[TEXT PASSAGE Boundary: Start]

HAV/7 harvested from transfected 11-1 cells caused mild hepatitis when inoculated into a tamarin. The peak serum ICD level of 2,220 U/ml in this animal (data not shown) was comparable to those observed previously for the recombinant HAV/7 virus harvested from AGMK cells (3,230 and 2,023 U/ml) (2) and for passage 32 virus, the biological equivalent of HAV/7 (mean of five animals, 1,686 U/ml) (18). Since the HAV/7 virus and the passage 32 virus displayed the same phenotype even though they differed at nucleotides 7032 and 7430, these mutations were not important for attenuation. Therefore, recombinant HAV/7 retained its attenuated phenotype when propagated in 11-1 cells.

[TEXT PASSAGE Boundary: End]
[RECORDS SUPPLIED Boundary: Start]

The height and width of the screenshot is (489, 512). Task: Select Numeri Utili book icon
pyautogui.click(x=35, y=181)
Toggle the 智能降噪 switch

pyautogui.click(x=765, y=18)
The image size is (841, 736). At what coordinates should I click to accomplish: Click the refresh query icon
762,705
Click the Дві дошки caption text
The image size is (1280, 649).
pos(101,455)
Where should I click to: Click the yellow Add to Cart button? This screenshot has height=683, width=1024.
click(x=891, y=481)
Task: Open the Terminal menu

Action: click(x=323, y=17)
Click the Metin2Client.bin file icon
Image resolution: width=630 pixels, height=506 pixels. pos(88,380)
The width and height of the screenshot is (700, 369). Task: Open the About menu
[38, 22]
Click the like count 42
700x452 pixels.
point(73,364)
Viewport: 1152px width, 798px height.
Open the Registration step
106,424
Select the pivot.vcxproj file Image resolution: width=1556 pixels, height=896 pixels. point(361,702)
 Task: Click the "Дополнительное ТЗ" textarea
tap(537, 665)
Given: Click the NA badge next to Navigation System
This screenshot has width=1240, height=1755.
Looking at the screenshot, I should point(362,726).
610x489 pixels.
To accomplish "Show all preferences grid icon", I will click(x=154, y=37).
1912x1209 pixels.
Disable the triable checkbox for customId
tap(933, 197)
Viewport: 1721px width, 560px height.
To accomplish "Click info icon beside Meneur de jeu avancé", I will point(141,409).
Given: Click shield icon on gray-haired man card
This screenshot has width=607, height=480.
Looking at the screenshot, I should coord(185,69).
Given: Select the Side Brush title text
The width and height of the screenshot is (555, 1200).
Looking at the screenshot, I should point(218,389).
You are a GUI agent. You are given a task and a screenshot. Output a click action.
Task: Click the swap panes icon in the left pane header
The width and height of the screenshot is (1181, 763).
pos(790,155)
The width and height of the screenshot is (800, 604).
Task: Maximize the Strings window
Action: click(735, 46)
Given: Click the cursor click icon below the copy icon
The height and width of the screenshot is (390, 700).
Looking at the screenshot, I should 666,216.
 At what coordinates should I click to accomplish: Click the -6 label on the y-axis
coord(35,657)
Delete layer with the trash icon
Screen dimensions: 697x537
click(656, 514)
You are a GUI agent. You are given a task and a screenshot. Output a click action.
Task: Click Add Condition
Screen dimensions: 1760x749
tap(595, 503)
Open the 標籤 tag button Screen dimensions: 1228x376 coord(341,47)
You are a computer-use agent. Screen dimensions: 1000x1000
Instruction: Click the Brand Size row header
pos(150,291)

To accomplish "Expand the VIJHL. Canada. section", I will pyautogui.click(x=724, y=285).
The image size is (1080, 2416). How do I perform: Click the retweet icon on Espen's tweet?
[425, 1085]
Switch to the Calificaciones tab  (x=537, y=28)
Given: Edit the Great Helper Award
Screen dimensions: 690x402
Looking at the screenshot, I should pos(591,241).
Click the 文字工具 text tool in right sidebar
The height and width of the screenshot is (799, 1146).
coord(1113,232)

[RECORDS SUPPLIED Boundary: End]

- [EXERCISE REQUIREMENTS]:
1. In the HAV/7 passage, what peak serum ICD level was measured in the tamarin inoculated with virus from transfected 11-1 cells?
2. Condense the paragraph of the HAV/7 passage that begins "HAV/7 harvested from transfected 11-1 cells" into a shorter version that keeps its main facts.
3. Continue the HAV/7 passage, starting right after its final sentence.

- [RESULTS FOR EACH TASK]:
1. 2,220 U/ml.

2. Inoculated into a tamarin, HAV/7 from transfected 11-1 cells caused mild hepatitis, with a peak serum ICD level of 2,220 U/ml. This was comparable to earlier results for recombinant HAV/7 from AGMK cells (3,230 and 2,023 U/ml) and for its biological equivalent, passage 32 virus (five-animal mean, 1,686 U/ml). The two viruses share a phenotype despite differing at nucleotides 7032 and 7430, so those mutations do not matter for attenuation. Recombinant HAV/7 therefore stayed attenuated when grown in 11-1 cells.

3.
Similarly, the wild-type HM175 virus was harvested from transfected 11-1 cells and inoculated into two tamarins. The wild-type recombinant virus produced hepatitis in both inoculated animals as demonstrated by high peak serum ICD levels of 6,243 U/ml in one animal and 13,502 U/ml in the other (data not shown). The wild-type recombinant virus was clearly virulent and caused ICD elevations quite comparable to those induced by its biological wild-type parent in other studies (mean of four animals, 6,076 U/ml) (18). Therefore, recombinant wild-type HM175 retained its virulence phenotype when propagated in 11-1 cells.

Since each cell culture-propagated recombinant virus displayed the degree of virulence characteristic of its respective biological parent virus, it appeared to be possible to map the genes responsible for attenuation by determining the phenotypes of various chimeric viruses.

Chimeric viruses.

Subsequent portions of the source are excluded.